Dottie lachte laut auf. »Eine typisch männliche Reaktion! Nicht etwa Was wird meine Großmutter tun?, oder Was wird meine liebe Schwester Alex tun ? Die Lösung ist, genau wie du, ziemlich schlicht: Heirate eine Erbin. Hier gibt es viele heiratswillige Mädchen.«
Ein neuer Hoffnungsschimmer trat auf Ruperts Gesicht. »Das Opfer scheint nicht zu groß zu sein, da ich sowieso vorhatte, eine Erbin zu heiraten. Es wird eben nur ein wenig früher sein müssen«, erklärte er entschieden. »Unsere finanziellen Schwierigkeiten müssen ein Geheimnis bleiben, Dottie. Mein Freund Kit würde mich fallen lassen wie eine heiße Kastanie, wenn jemand Wind davon bekommen würde.«
»Du Trottel!
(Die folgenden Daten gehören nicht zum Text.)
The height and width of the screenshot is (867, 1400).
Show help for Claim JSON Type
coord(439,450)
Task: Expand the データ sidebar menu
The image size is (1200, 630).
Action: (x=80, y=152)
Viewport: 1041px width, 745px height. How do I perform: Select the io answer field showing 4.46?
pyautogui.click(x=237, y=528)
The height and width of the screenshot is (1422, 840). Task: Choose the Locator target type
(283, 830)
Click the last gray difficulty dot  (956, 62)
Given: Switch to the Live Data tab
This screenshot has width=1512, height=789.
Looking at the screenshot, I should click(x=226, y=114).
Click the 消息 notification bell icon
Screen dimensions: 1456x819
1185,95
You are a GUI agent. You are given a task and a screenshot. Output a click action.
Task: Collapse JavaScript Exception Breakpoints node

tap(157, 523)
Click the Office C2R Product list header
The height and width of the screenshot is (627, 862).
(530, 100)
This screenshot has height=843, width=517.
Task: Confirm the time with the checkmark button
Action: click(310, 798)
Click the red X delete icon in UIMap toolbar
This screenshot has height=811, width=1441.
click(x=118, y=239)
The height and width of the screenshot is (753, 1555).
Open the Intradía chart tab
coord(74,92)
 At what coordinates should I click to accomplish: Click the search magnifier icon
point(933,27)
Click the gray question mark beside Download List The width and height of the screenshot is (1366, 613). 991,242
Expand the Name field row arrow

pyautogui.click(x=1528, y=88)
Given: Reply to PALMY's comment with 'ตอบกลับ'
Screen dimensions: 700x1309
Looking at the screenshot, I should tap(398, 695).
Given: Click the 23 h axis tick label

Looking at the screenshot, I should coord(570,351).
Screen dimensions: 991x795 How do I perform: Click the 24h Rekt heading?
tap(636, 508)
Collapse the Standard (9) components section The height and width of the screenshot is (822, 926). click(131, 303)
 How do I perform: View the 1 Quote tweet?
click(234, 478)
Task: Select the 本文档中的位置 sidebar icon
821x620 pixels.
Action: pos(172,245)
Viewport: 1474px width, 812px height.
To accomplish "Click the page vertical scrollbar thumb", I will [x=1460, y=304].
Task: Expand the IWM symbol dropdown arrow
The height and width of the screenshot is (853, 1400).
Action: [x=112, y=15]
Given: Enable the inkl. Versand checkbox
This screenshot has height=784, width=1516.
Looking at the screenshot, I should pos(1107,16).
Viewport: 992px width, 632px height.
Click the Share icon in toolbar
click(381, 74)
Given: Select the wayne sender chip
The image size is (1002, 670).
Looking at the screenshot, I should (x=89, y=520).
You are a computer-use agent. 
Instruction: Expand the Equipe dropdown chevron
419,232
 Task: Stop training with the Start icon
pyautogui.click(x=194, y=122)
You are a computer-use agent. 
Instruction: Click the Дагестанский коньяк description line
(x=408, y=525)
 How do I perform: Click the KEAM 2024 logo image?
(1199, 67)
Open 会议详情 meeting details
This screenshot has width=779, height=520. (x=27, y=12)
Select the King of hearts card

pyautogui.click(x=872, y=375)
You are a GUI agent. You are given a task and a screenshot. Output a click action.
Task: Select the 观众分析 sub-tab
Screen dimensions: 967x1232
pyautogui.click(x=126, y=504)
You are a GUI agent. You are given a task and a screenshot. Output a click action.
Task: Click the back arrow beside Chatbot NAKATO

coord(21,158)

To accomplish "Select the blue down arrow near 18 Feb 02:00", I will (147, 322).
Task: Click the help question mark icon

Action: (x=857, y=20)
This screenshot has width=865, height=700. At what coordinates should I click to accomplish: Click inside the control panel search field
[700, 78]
Ich werde schweigen wie ein Grab. Ganz besonders, wenn es um den jungen Hatton geht. Alexandra hätte keine Möglichkeit, Lady Hatton zu werden, wenn sie arm wäre. Also, Rupert, ich vertraue darauf, dass du in Gegenwart deiner Schwester den Mund hältst. Unter keinen Umständen darf Alexandra wissen, dass wir nicht mehr reich sind. Wenn sie wie eine Erbin denkt und sich auch so benimmt, wird jeder glauben, dass sie eine Erbin ist.«
Besagte »Erbin« verließ Hatton Hall und machte sich auf in Richtung Bath Road, in der Hoffnung, Nicholas auf seinem Weg zurück von Slough dort zu treffen. Als sie am Flussufer vorüberritt, fragte sie sich, was der Grund seines Besuches bei John Eaton war. Vielleicht würde Eaton eine Lösung finden oder ihm Geld leihen. Was auch immer seine Absicht war, ihr Herz schmerzte, als sie an seine Notlage dachte.
Alexandras Gerechtigkeitsgefühl wurde auf eine harte Probe gestellt bei dem Gedanken, dass Nicholas die gewinnträchtige Pferdezucht genommen und an Christopher übertragen worden war. Sie zog die Zügel des Pferdes an, bis es nur noch langsam trabte. Als sie dann Stuten mit ihren Fohlen auf den Feldern der Grange sah, hielt sie entzückt an. Sie stieg vom Pferd, kletterte auf den Holzzaun, der die Weide umgab, und hielt einer gefleckten grauen Stute die Hand hin. Das Pferd kam zu ihr, und Alex lachte laut auf, als das Fohlen seiner Mutter folgte und versuchte zu trinken.
Als die Stute die Ohren spitzte, hob Alex den Kopf und beschattete die Augen mit der Hand. Sie erkannte den Reiter auf dem kräftigen schwarzen Vollblut und ihr Herz hob sich vor Freude. Es war Nicholas. Niemand ritt so gut wie er. Sie winkte ihm, und die Vorfreude, ihn zu treffen, ließ ihr den Atem stocken. Erregung stieg in ihr auf und brachte ihren Puls zum Rasen. Sie konnte es gar nicht erwarten, ihm ihren genialen Plan zu verraten, er würde all seine Schwierigkeiten beseitigen und ihr Leben für immer verändern.